The new one is a step-on from its predecessor, especially in cabin quality, handling and looks (leaner, sleeker, less multi-angle Bangled). The agility and balance of the new 3 – I drove both 320d and 328i – are outstanding. Ride suppleness is also excellent.
My only disappointment is the engines. The 320d has more clatter and chatter than I’d expected, although it is outstanding in other areas. Especially its delicious – both driver and tax friendly – meld of power and fuel parsimony: 62.8mpg (combined cycle) meets 118g/km CO2 meets 7.6 sec 0-62mph meets 143mph top speed. Those are automatic transmission figures. That makes them even more extraordinary.
Honestly, with internal combustion engines this efficient (and with city stop-start) you really wonder what is the point of pricey hybrids. As hybrid sales collapsed last year in America – the world’s biggest hybrid market – car buyers are clearly wondering about the point of them too. (European hybrid sales, of course, are still risibly low.)
The 328i: not quite the ultimate driving machine
The 328i also has a brilliant mix of speed and fuel sipping. On full turbocharged song this is an inspiring sports saloon. Trouble is, I’m used to those delicious straight-six-cylinder normally aspirated engines that have powered 328s (and 323s and 325s) over many generations; their smoothness; their snarl; and most important, their throttle response. I’m sorry, but this 2.0-litre four – despite impressive performance figures and brilliant economy – just doesn’t deliver the same mechanical driving enjoyment. It’s the mid-bend throttle response – where you steer the car as much with the accelerator as the steering wheel. It’s that instant crack! of power that’s just a toe twitch away. It’s that glorious yowling when the revs swing high.

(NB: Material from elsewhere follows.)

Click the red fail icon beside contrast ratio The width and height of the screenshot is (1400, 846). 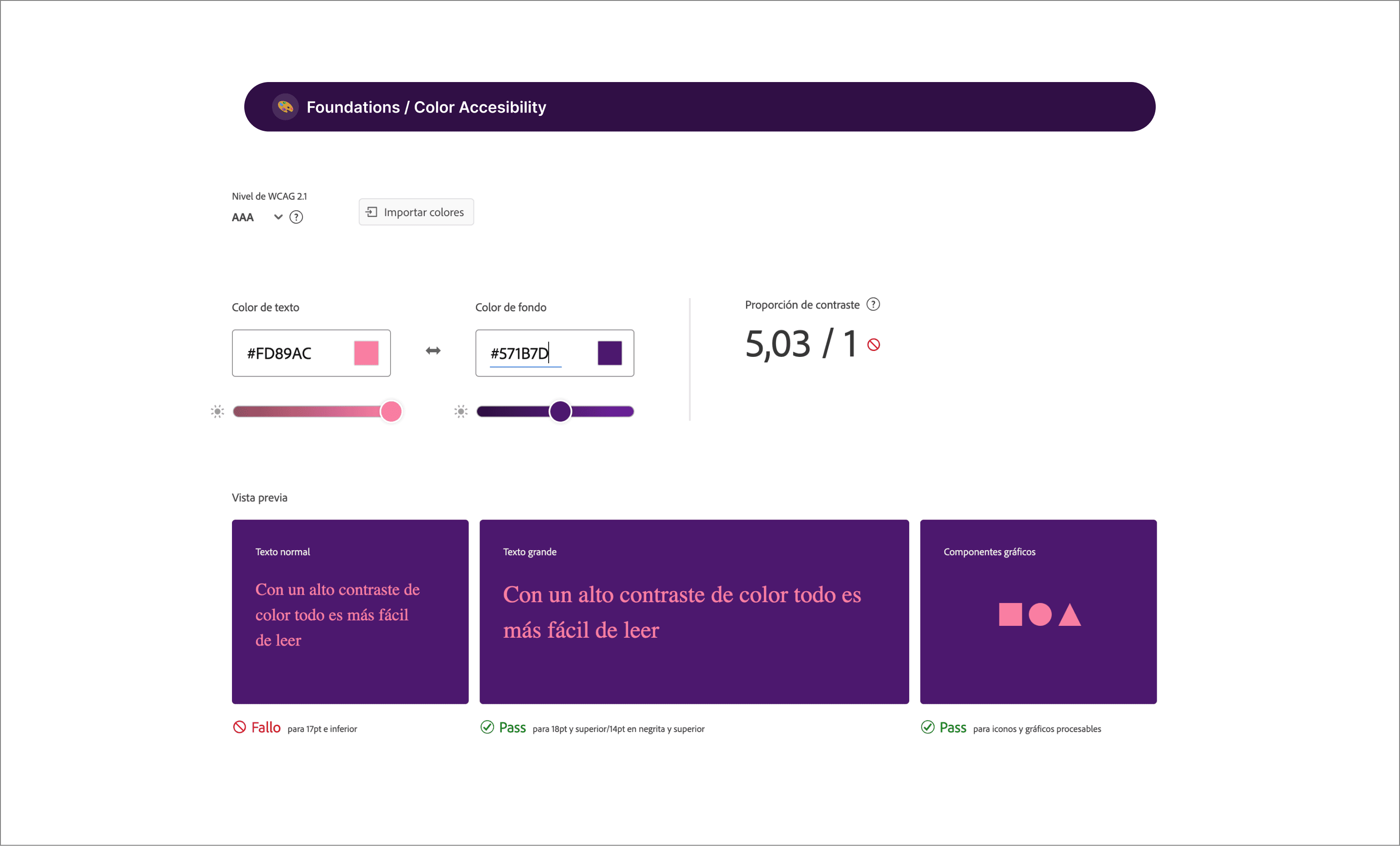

That straight-six engine was all the reason you ever needed to buy a BMW.
Of course, I know why BMW is deserting its six-cylinder roots in favour of smaller turbo fours. Those spoilsports who dictate low-carbon motoring demand it.
Just what does the name 328i mean…
Oh, and one more nitpick. The badges. I know why BMW uses the 328i moniker. It’s historic. It has heritage. It summons up visions of lissom post-war sportsters and great sports saloons. M3 aside, it’s probably the most iconic badge you can get for a 3-series.
But it’s a lie. As any schoolboy knows, 328i means 3-series 2.8 litres fuel injection. Not 3-series 2.0 litres. I’m sorry, this just won’t do. But lo and behold, the deception doesn’t end there. The 335i model – with satisfying straight-six power but sadly not available for sampling in Spain – has a 3.0-litre engine. Not 3.5. Of course, BMW plays the same trick with the 5-series. It’s played them with the 3-series before.
And BMW isn’t the only one.
Over at archrival Mercedes, we find the C-class 200 CDI (diesel) has 2.2 litres. Not the 2.0 implied by the badge. The 220 CDI, indeed, has 2.2 litres (or 2143cc, but that’s close enough). But the 250 CDI has the same 2.2 litres (eh?). The 350 CDI has only 3.0 litres. The petrol powered 250 has 1.8 litres.
Higher up in the Mercedes range, the S500 – another iconic badge – actually has 4.7 litres not 5.0. The S600L has 5.5 litres not 6.0, as the badge historically implies.
It is all very confusing.
All I can say is that I hope the German engineers developing the engines are better at mathematics than the German marketers who develop the badges.